Damit ist mit einer positiven Auslieferungsentscheidung der nach dem Auslieferungsrecht zuständigen Stelle (vgl. § 74 IRG sowie Gribbohm aaO § 7 Rdn. 75; Schönke/Schröder/Eser, StGB 26. Aufl. § 7 Rdn. 26) nicht zu rechnen. Da eine Auslieferung auch auf der Grundlage außenpolitischer Ermessenserwägungen abgelehnt werden kann (Pappas aaO Seite 31 Fn. 121), obliegt es den Gerichten nicht - wie von der Revision angeregt - auf eine nähere Begründung der Nichtauslieferungsentscheidung hinzuwirken.
III.
Die Sachrüge und die Verfahrensrügen haben aus den in der Antragsschrift des Generalbundesanwalts genannten Gründen keinen Erfolg.

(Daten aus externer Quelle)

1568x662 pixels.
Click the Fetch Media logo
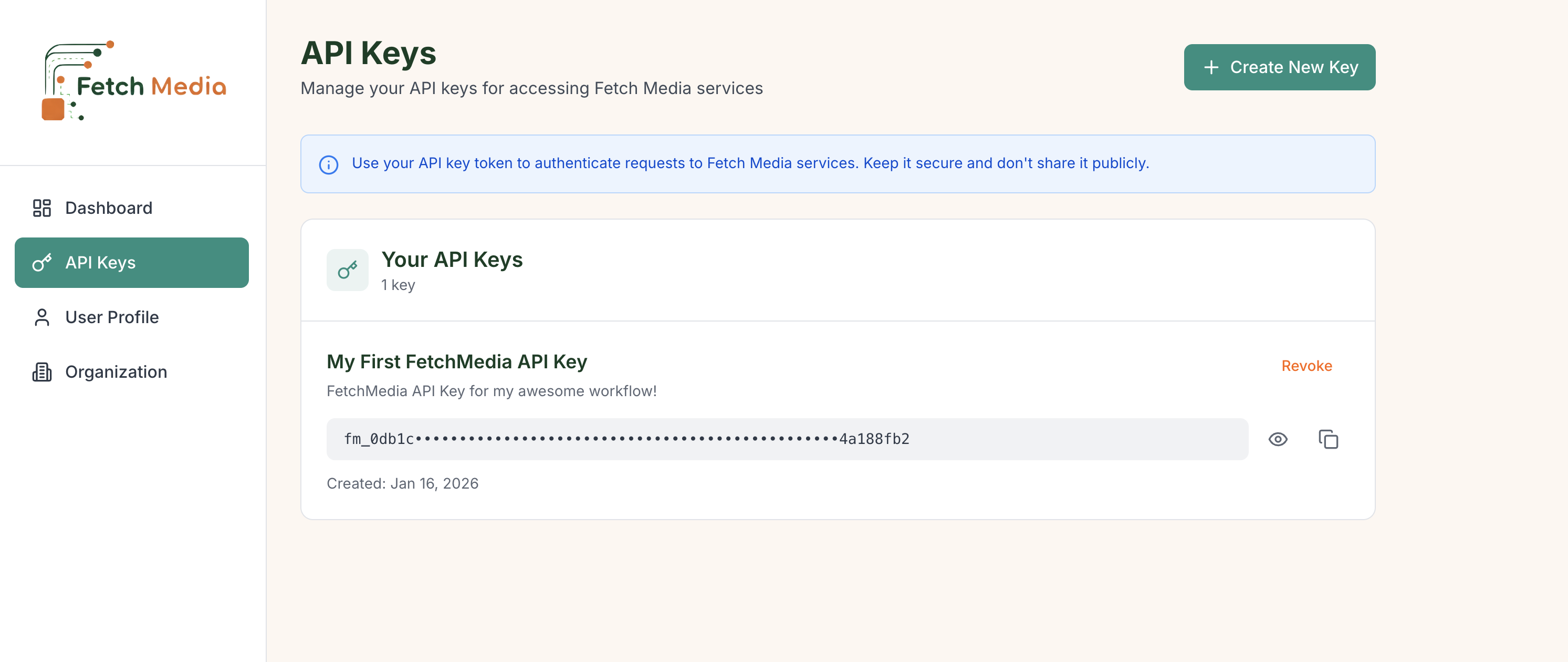pyautogui.click(x=133, y=81)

Ergänzend bemerkt der Senat:
Der auf die Vernehmung einer Sachverständigen für Islamistik gerichtete Beweisantrag vom 19. Oktober 2000 ist vollständig beschieden worden.

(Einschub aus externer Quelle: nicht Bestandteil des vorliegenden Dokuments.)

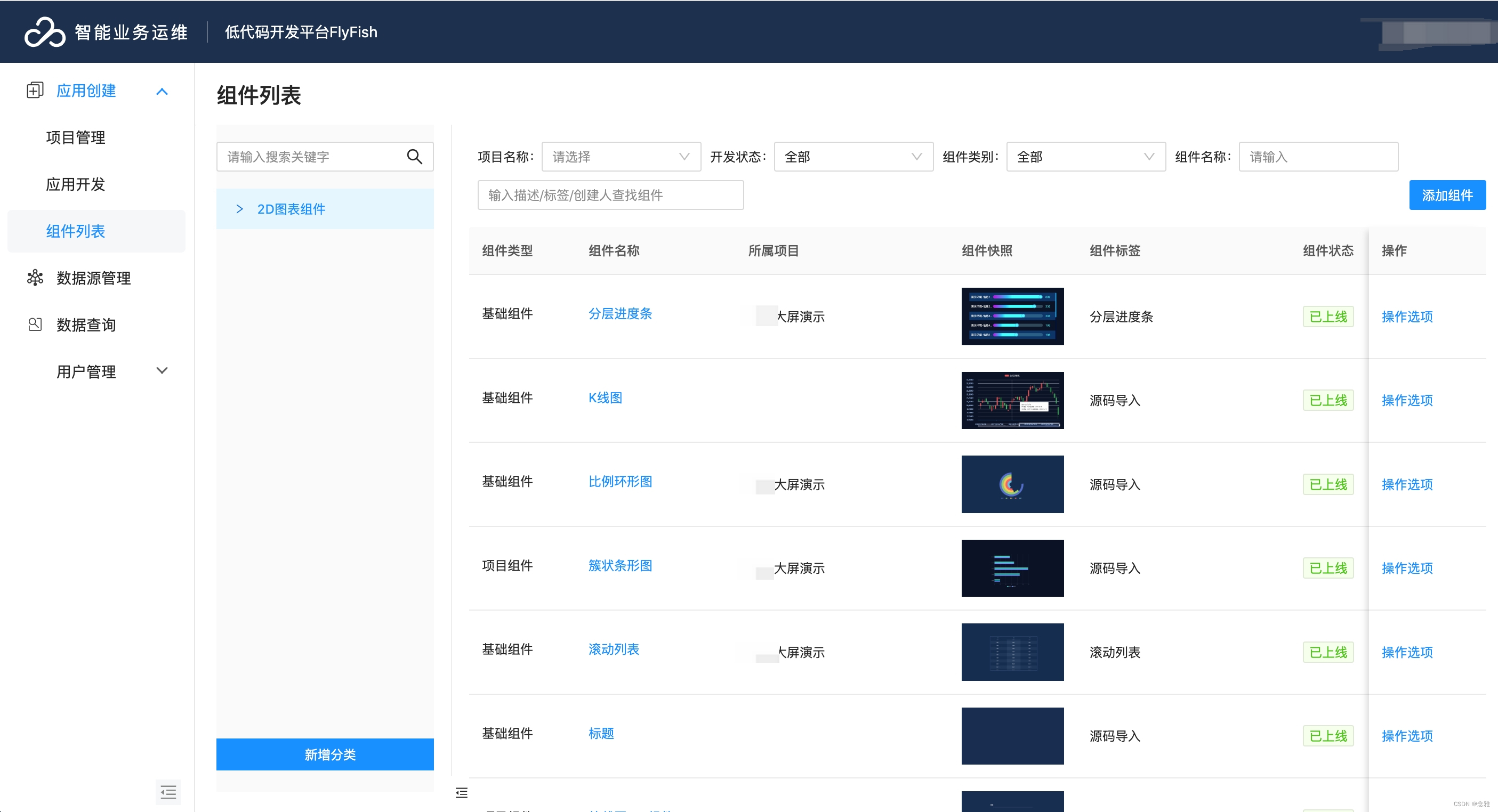Open 数据查询 via its sidebar icon
The width and height of the screenshot is (1498, 812).
pos(35,324)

Dazu trägt die Revision vor, das beantragte Sachverständigengutachten zu Aussagen des Korans hinsichtlich des Verhaltens vor Gericht sei für die Beurteilung der Glaubhaftigkeit bei den vernommenen moslemischen Zeugen bedeutsam. Der mit einer Wahrunterstellung begründete Ablehnungsbeschluß der Strafkammer erfasse nur einen Teil der Beweisbehauptung; der übrige - "optisch in die Begründung (des Beweisantrages) gerutschte" - Teil der Beweisbehauptung sei dagegen unter Verstoß gegen § 244 Abs. 6 StPO nicht beschieden worden.

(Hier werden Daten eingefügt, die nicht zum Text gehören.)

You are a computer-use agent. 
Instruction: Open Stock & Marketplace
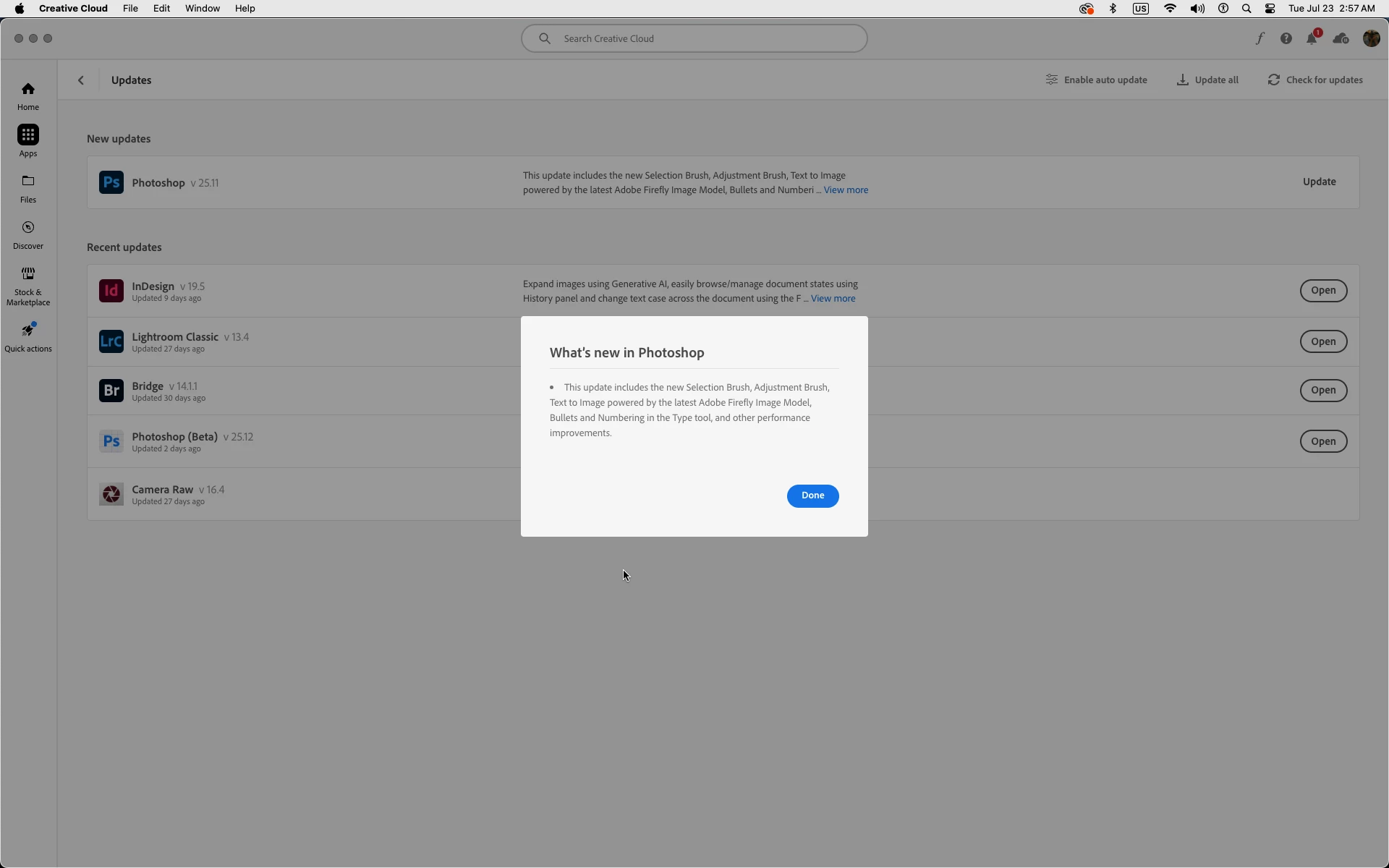28,286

Die Revision weist insoweit zu Recht darauf hin, daß die Wahrunterstellung den Beweisantrag erschöpfen muß; andernfalls ist er durch die Wahrunterstellung nicht erledigt. Dabei ist zu beachten, daß sich das Beweisthema auch aus der Antragsbegründung ergeben kann (BGH StV 1995, 230), jedoch ist nicht alles, was der Antragsteller in der Umschreibung der Beweisthematik aussagt, in jedem Fall auch Bestandteil der Beweisbehauptung (Herdegen in KK 4. Aufl. § 244 Rdn. 47). Wird in Beweisanträgen - wie hier - nicht klar zwischen Tatsachenbehauptung und Schlußfolgerungen getrennt, kann es Sache des Antragstellers sein, im Falle einer Antragszurückweisung mit einem erneuten Antrag auf eine (nun im Revisionsverfahren geltend gemachte) Verkürzung des Beweisthemas hinzuweisen (BGH, Beschlüsse vom 24. August 1999 - 1 StR 672/98 - und 1. September 1998 - 1 StR 457/98; BGH StV 1989, 465). Durch den prägnanten Ablehnungsbeschluß, der unter wörtlicher Wiedergabe der im "Antragstenor" genannten Beweistatsache diese als wahr unterstellt, hat die Strafkammer klargestellt, wie sie den Beweisantrag auslegt. Diese Auslegung ist von Rechts wegen nicht zu beanstanden. Es wäre daher Sache des damaligen Verteidigers gewesen, dieses angebliche Mißverständnis, gegebenenfalls durch Stellung eines neuen Beweisantrags, zu beseitigen.